If that situation develops, the solution lies on January 5th. The state of Georgia is holding runoff elections for both their Senate seats then. Both Republican Senators are running for reelection. One was appointed by the Governor, who won reelection against Stacey Abrams (a name to watch, as the figure most responsible for delivering Biden Georgia) in 2018 by purging thousands of voters off the rolls right before the election. Both are linked to an insider trading scandal: using their early briefings on COVID to sell stocks before the public knew. Both are Trump sycophants.
One Democratic candidate is Jon Ossoff, whose defeat in a race for a less important House seat in Georgia three years ago set records, with a price tag of $55,000,000. The other, Raphael Warnock, is the youngest-ever pastor of Ebenezer Baptist Church, Martin Luther King Jr.'s congregation. They would be Georgia's first Jewish and Black Senator, respectively. If they both win, then the Vice-President (Harris) breaks 50-50 ties in the Senate.
The USA has divided along partisan lines. Voters very likely won’t split their votes between one Democrat and one Republican candidate. If one wins, so does the other. Georgia shall be a bellwether of whether voters prefer Republicans, who are split around voter fraud and the Trump-Biden transition, but unified on message, or Democrats, who unanimously reject voter fraud and support transition, but are divided internally. Democrats have historically struggled with turnout in runoff elections. People show up to vote for President, then stay home for lower-scale Senate races. Democrats are relying on groups who turn out less, like young voters and Black voters, while Republicans have white evangelicals who reliably turn up to the polls.

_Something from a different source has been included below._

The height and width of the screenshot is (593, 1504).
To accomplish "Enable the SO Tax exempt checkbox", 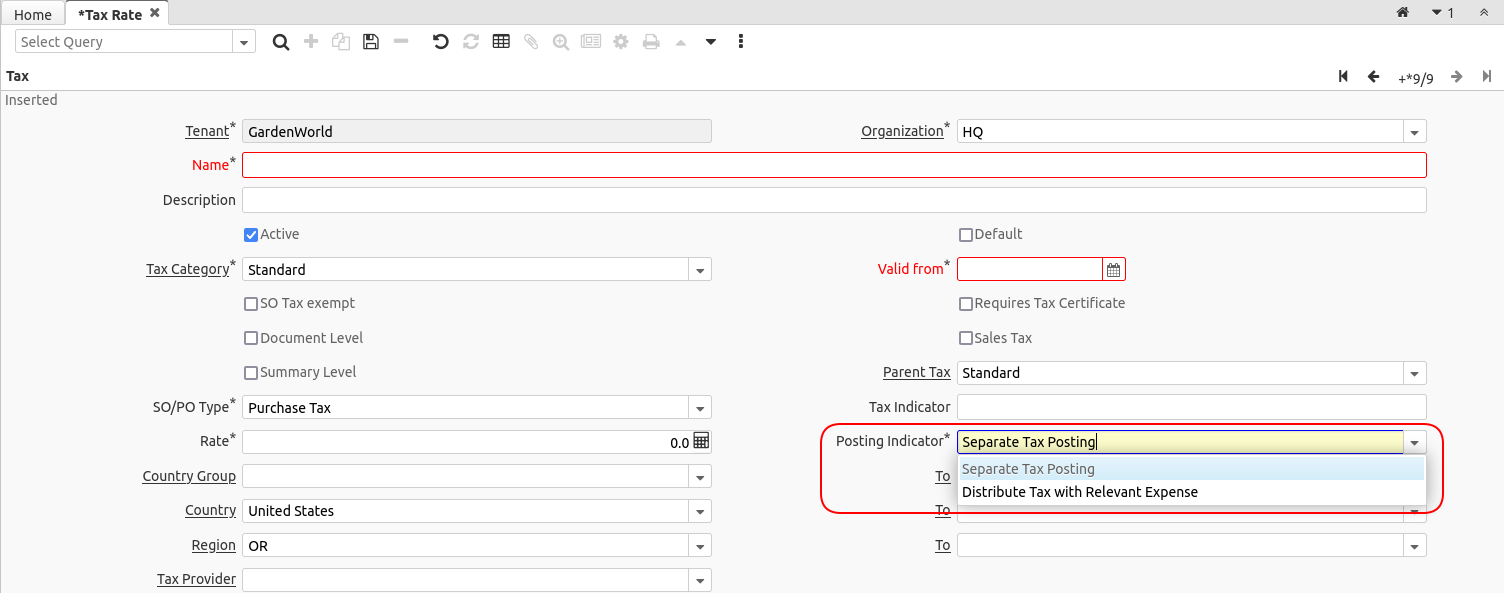I will click(x=251, y=304).
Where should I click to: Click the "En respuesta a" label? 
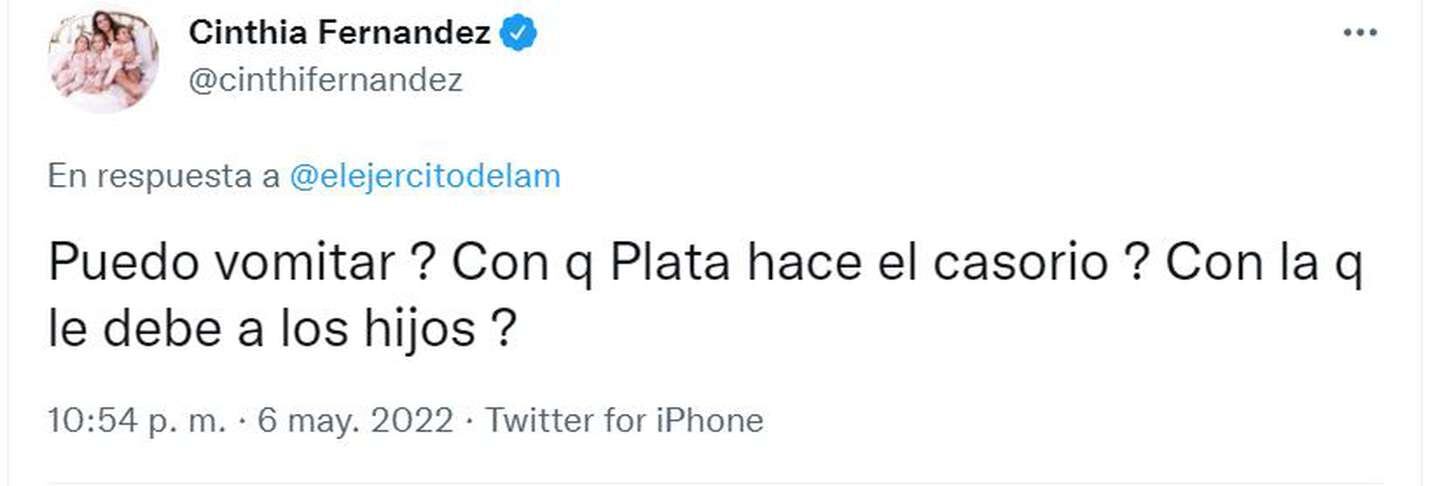pos(164,177)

Biden’s victory was Pyrrhic. He ran a mediocre-at-best campaign, and Democrats still lack a clear identity beyond whatever their left wing wishes and Republicans claim they are - emergency services for the climate, defunding the emergency service in blue, and funding the ER for everyone. The lesson is that the USA must reform their political institutions. Not only is Trump still out there; not only are there more Trumps - his family, Tom Cotton, Josh Hawley (my pick to keep an eye on), Ron DeSantis, Matt Gaetz; but it doesn’t take Trumps to grind down and ruin their democracy. Votes must be counted, not illegitimately discarded to suppress voters. The voting system must be fair - one person, one vote - and minimise “waste”, forcing would-be presidents to campaign for all states, not a decisive handful. The political system must abandon gridlock as its goal and embrace fixes. Only problem is, that capability lies with the politicians, and this election proves American voters haven’t made their minds up about embracing better alternatives.